Our mission is to connect and present solutions to the special needs community, particularly parents and those that want to help others. Parenting is challenging enough. But when your child has special needs, there are a lot of things you can’t do that most “normal” families can. Like finding childcare. I want to change that. I want to give parents within the special needs community the same thing that most other parents have: access and options.

4. What is the biggest challenge starting up your business?

Finding and working with a technology team. I am not a developer, nor have I had any prior technology experience. So to create a web app with lots of functionality and conveying that to a technology team has its challenges. I have had to learn a lot! But I love the challenge and seeing it all come together.

5. What are your plans for growth over the next year?

We are working out details for development of a mobile app and adding some additional solutions other than childcare for the special needs community. I think a rollout of both is entirely possible within the next 12 months.

6. How have you become a better leader/entrepreneur? How did you get to this point?

I was very humbled with my first startup. I was so afraid of failure and made up all these stories of how terrible and humiliating it would be if my business didn’t prosper, only to find out that you really learn what you're made of when things aren't going that well. Failure means opportunities to learn, and learning and pushing forward is true growth.

Because I learned that I can’t do everything by myself and it’s ok to say I need help, I had absolutely no ego about getting my son the diagnosis and help he needed. He has come so far this past year, and I truly believe early intervention is the reason why. Humility and the strength to push forward has served me well professionally and personally. Vulnerability is incredibly intimidating, but it has really opened doors and connected me with such amazing people.

7. What does being a “woman founder” mean to you?

When I hear of a “woman founder” I instantly think that she knows how to multitask, delegate, and get the job done. I think there is such power in being a woman, we just have this beautiful and assertive way to us.

8. What advice do you have for other women thinking about starting up a business?

Do it. Do something small if you are unsure. I like to get a coffee mug made with my logo on it - it just makes it feel real. Starting your own business can be scary and overwhelming. Just take a few steps at a time, but DO something. Plans are ok, but actions are much much better.

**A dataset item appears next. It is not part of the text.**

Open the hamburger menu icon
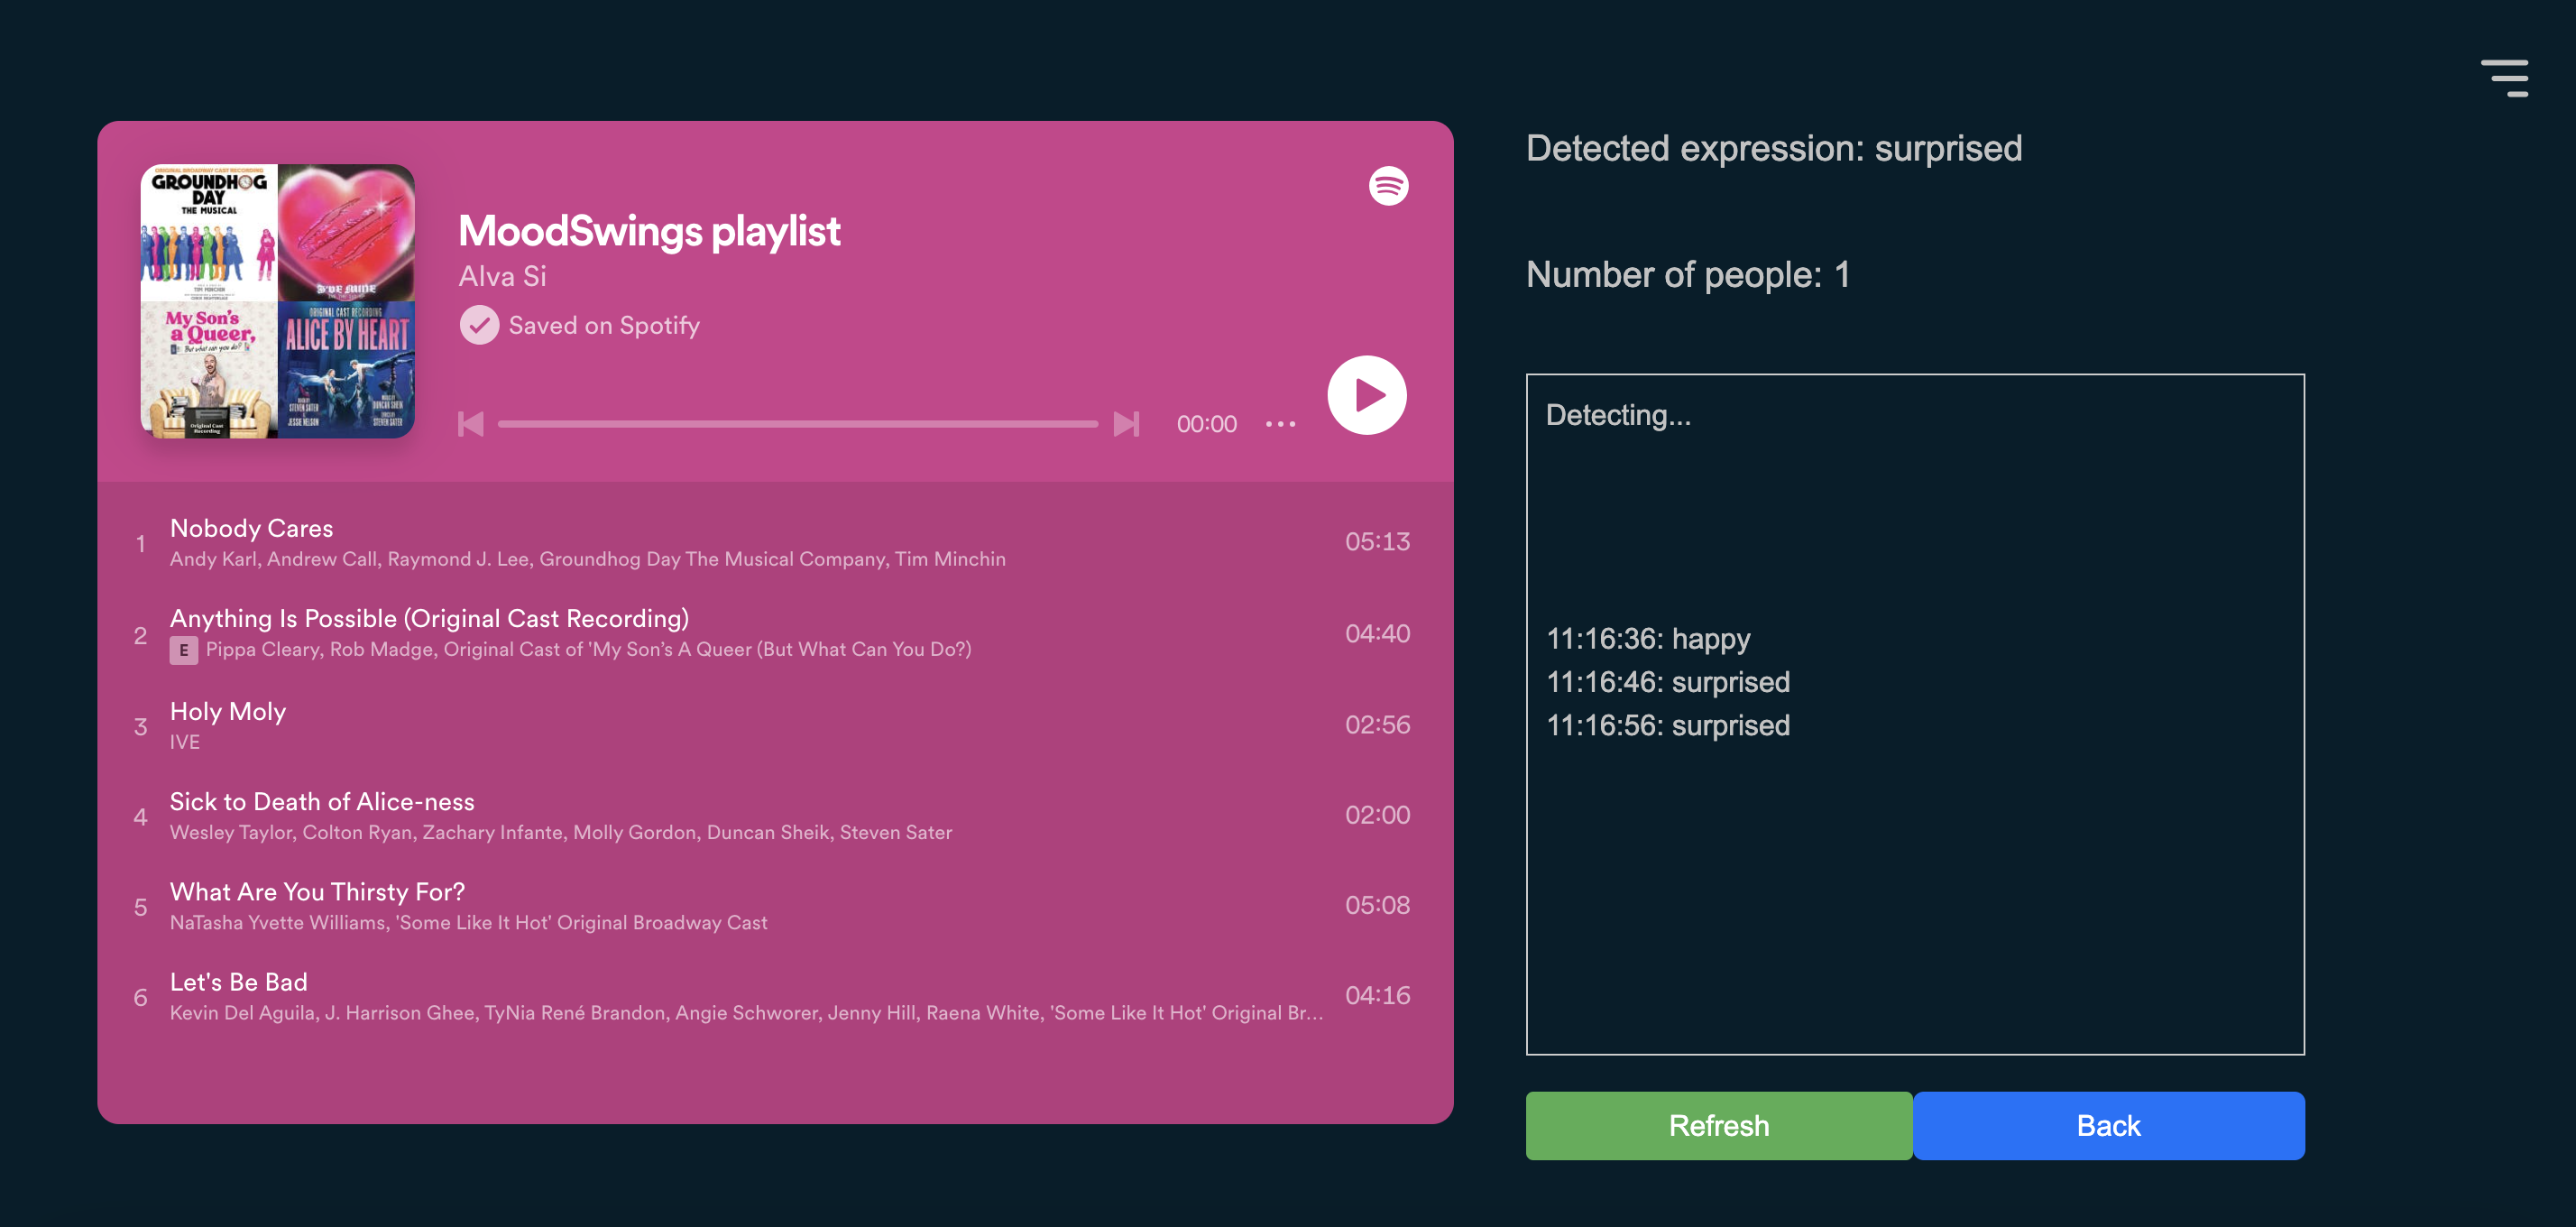The image size is (2576, 1227). click(2503, 78)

9. Congratulations on being a finalist at the 2017 Indiana Conference for Women pitch competition! Tell us more about your experience, and how you will apply it as your business moves forward.

Preparing to pitch for the first time ever was so nerve wracking, but the coaching I received prior to the conference was invaluable. I learned I do some strange things when public speaking (cross my arms, whip my hair), but being aware and making changes ensured that my message came across clearly without distractions. The other 3 founders I pitched with were just these incredibly smart and talented women, I was so honored to be included. The experience of preparing together truly bonded us and I made some great friends in the process.

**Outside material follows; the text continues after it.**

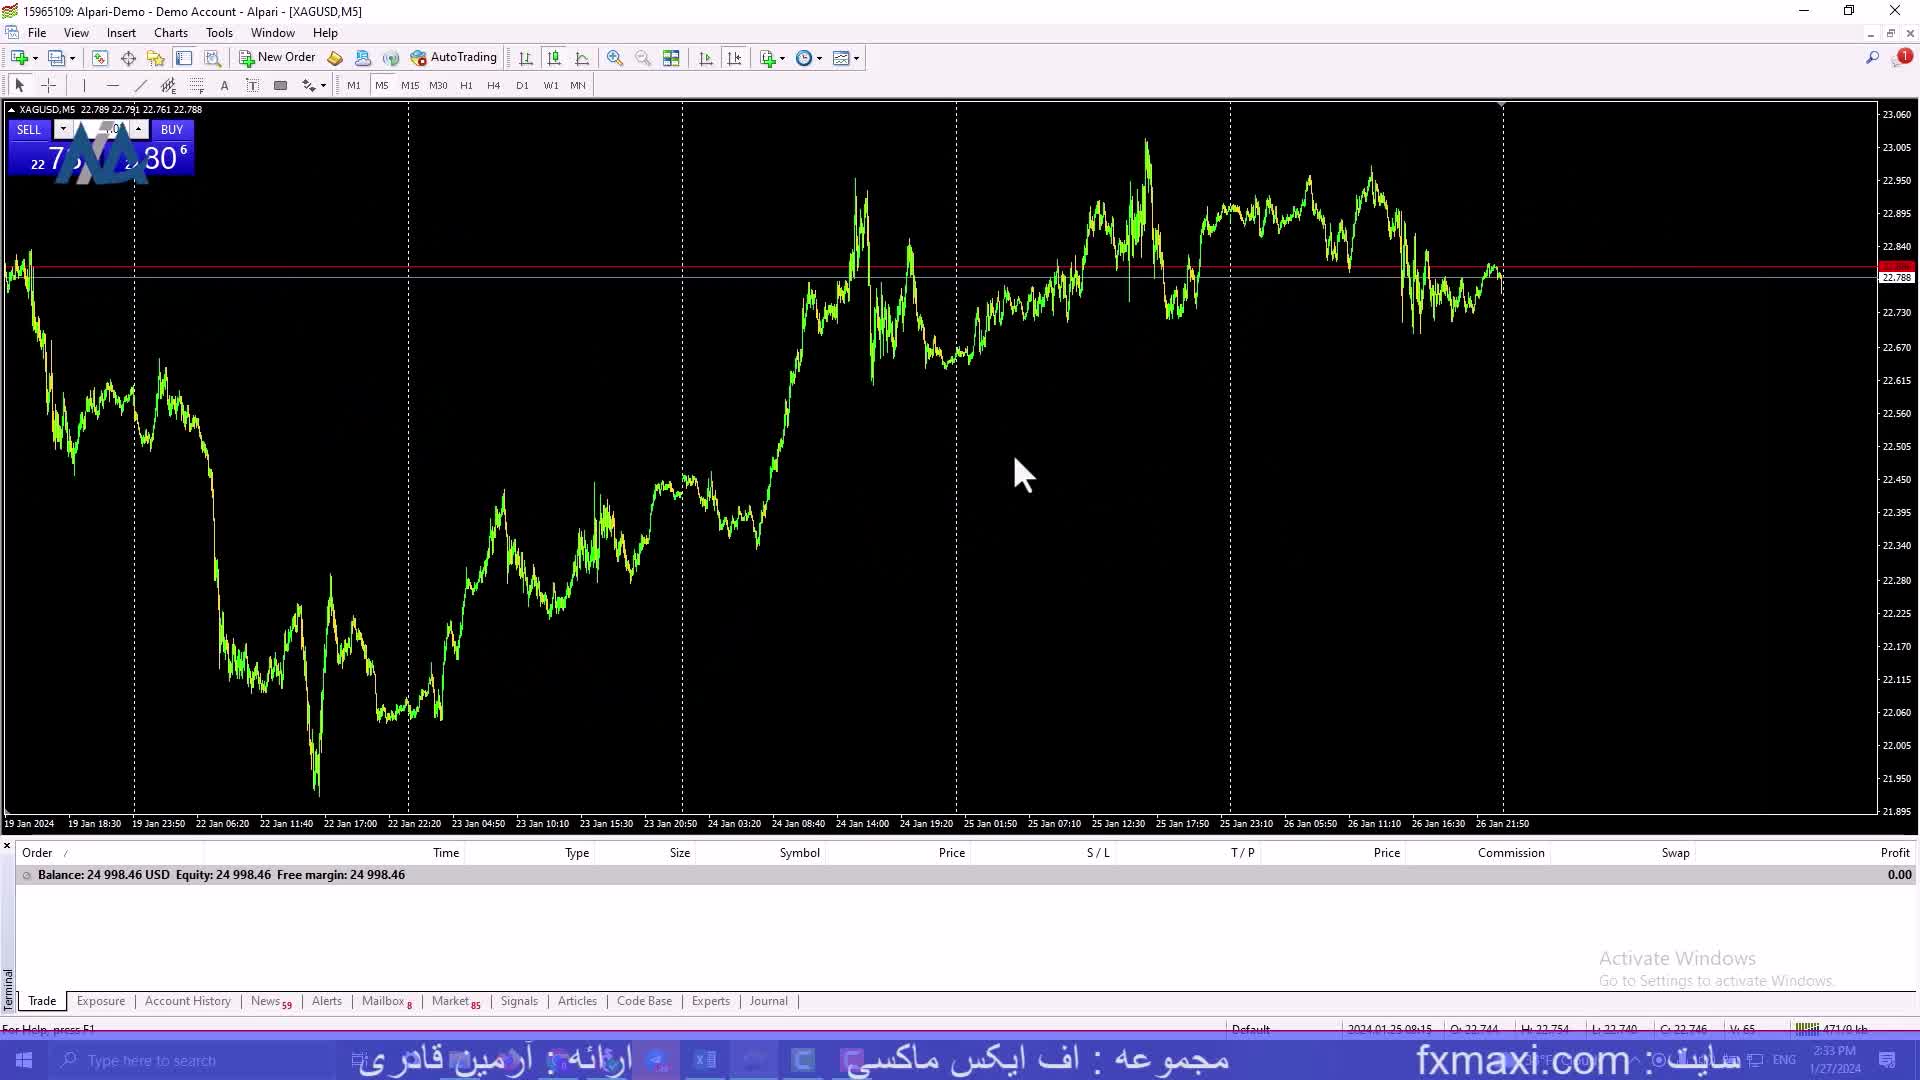Screen dimensions: 1920x1080
Task: Click the Zoom In magnifier icon
Action: click(x=614, y=58)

I learned so much from the other founders, the panelists, Sara and Rhonda of When You Leave the Room, and Kristen, I could go on and on about it. But my biggest takeaway would have to be to continuously create opportunities for yourself no matter what stage your business is in. You are very likely to find someone that can help you or connect you.

10. How have The Startup Ladies helped you grow?

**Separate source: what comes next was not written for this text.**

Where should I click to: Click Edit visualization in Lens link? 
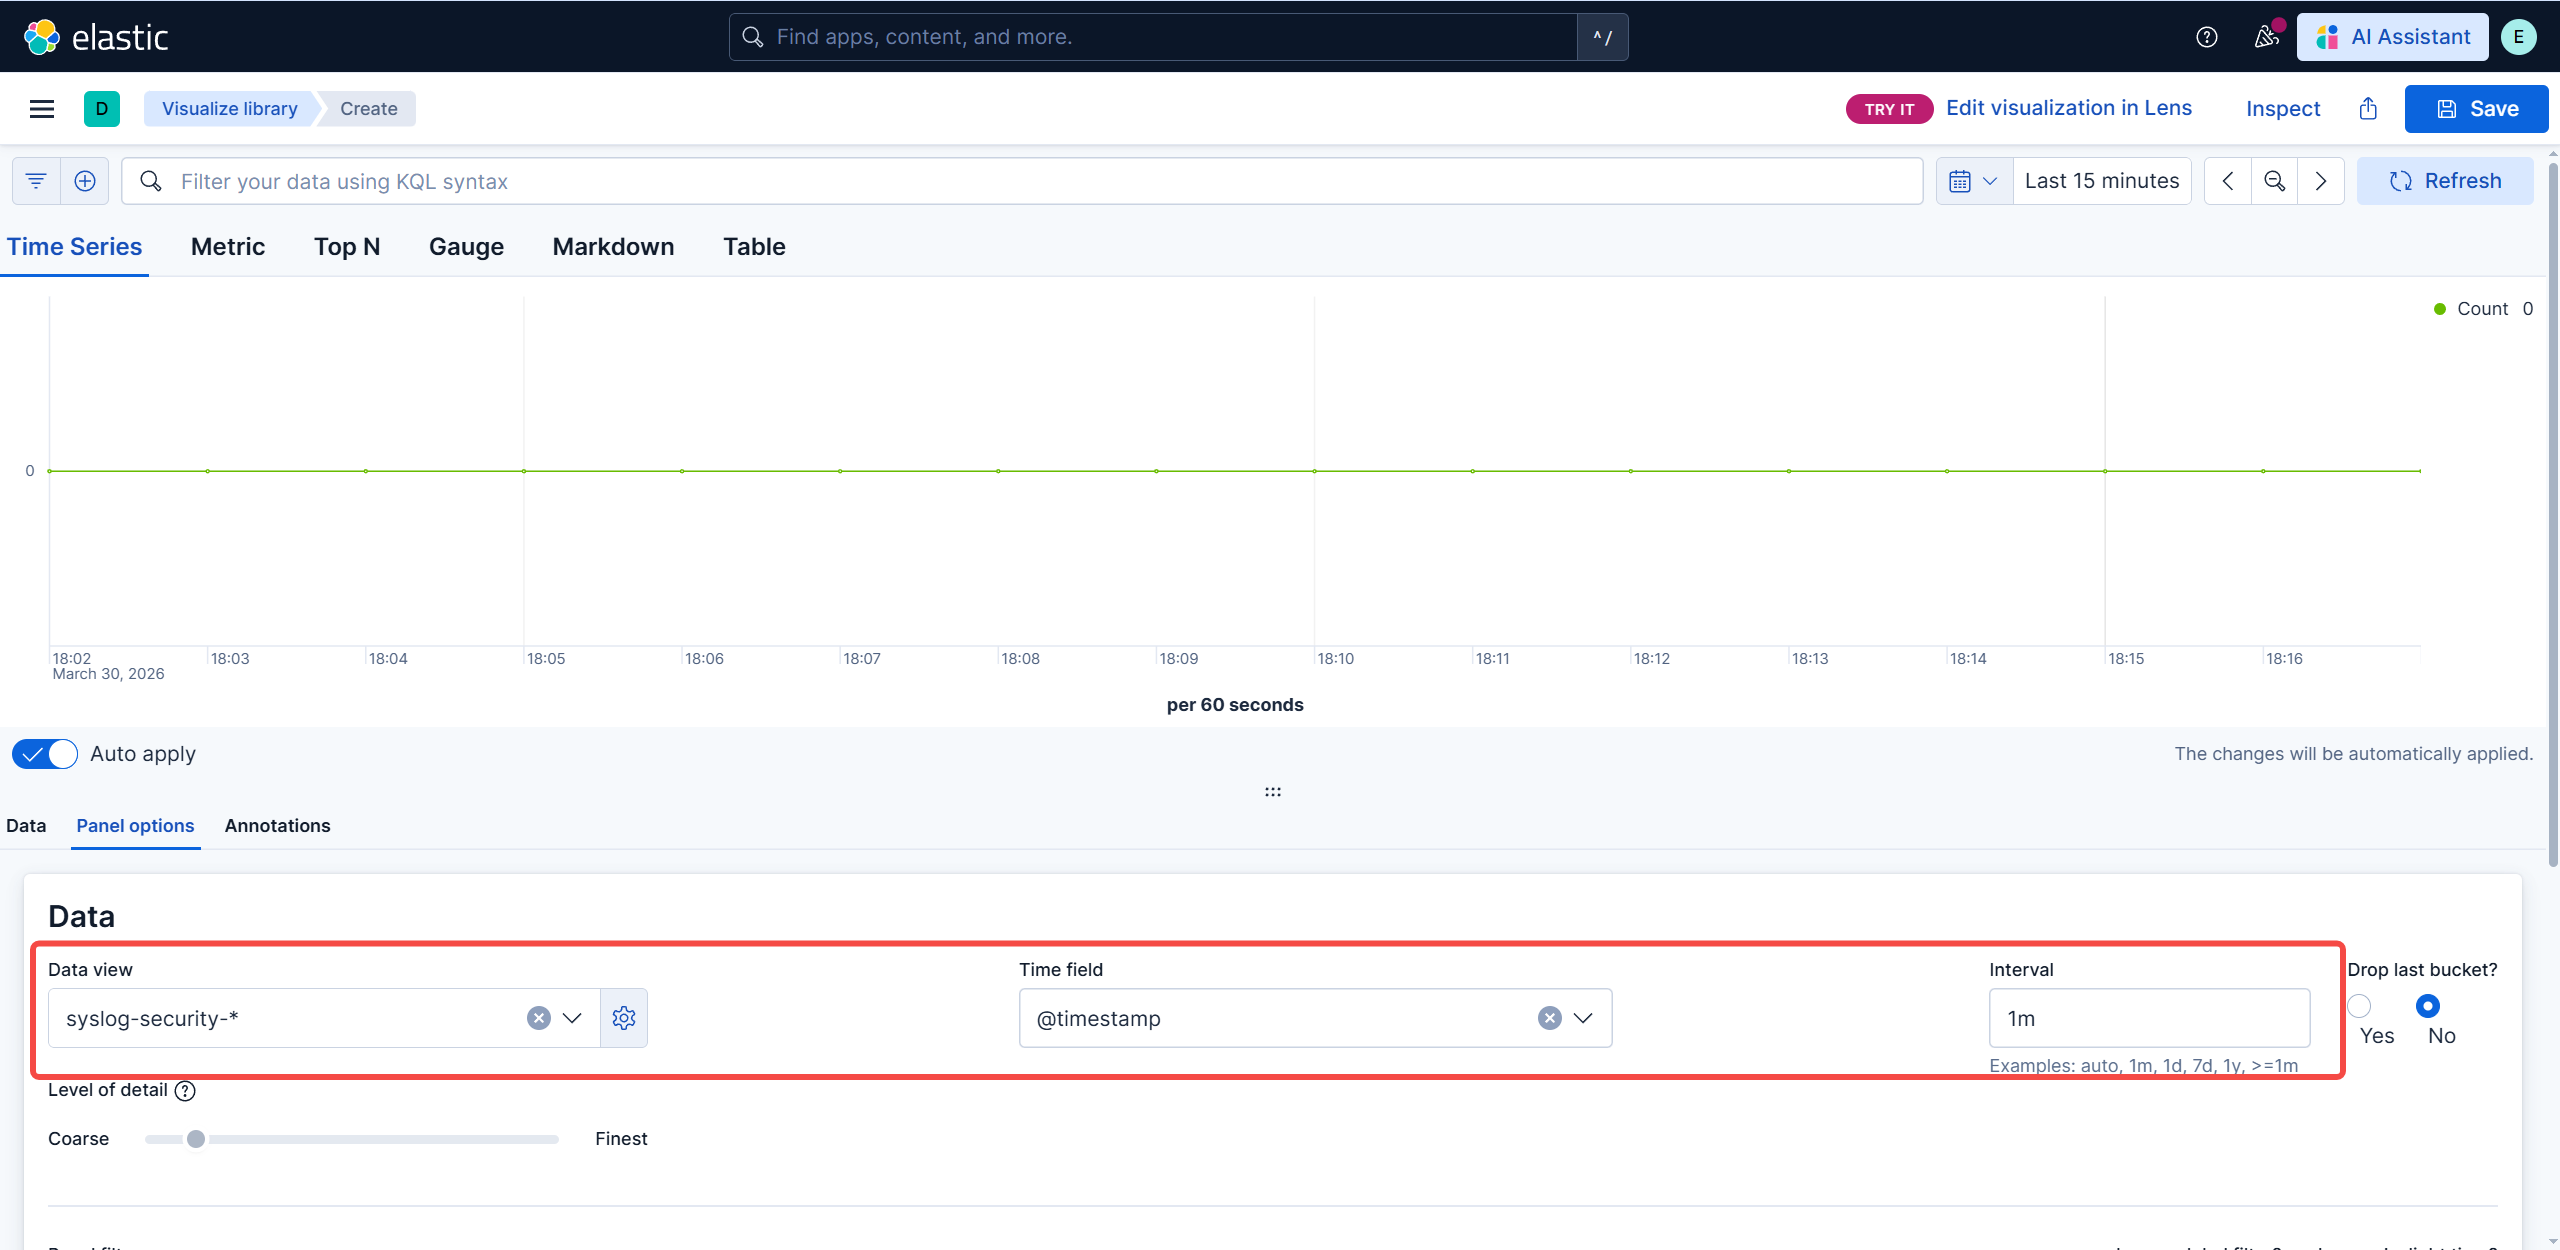[x=2068, y=108]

When I attended my first Startup Study Hall, I knew I had found my people. So many groups are focused on networking, The Startup Ladies offered me real resources about creating and growing a business. I mean truly scaling a business to reach the masses. Prior to joining The Startup Ladies, I had considered myself a “mom with a website”, but now know I am a woman in technology. My confidence and my perspective have grown tremendously. I used to think that I would only grow my business in Indy, but now I want to launch nationally. Then after that, I want to work towards launching in the UK and Australia. I now see that technology can make that absolutely possible, so I’m just going to go for it.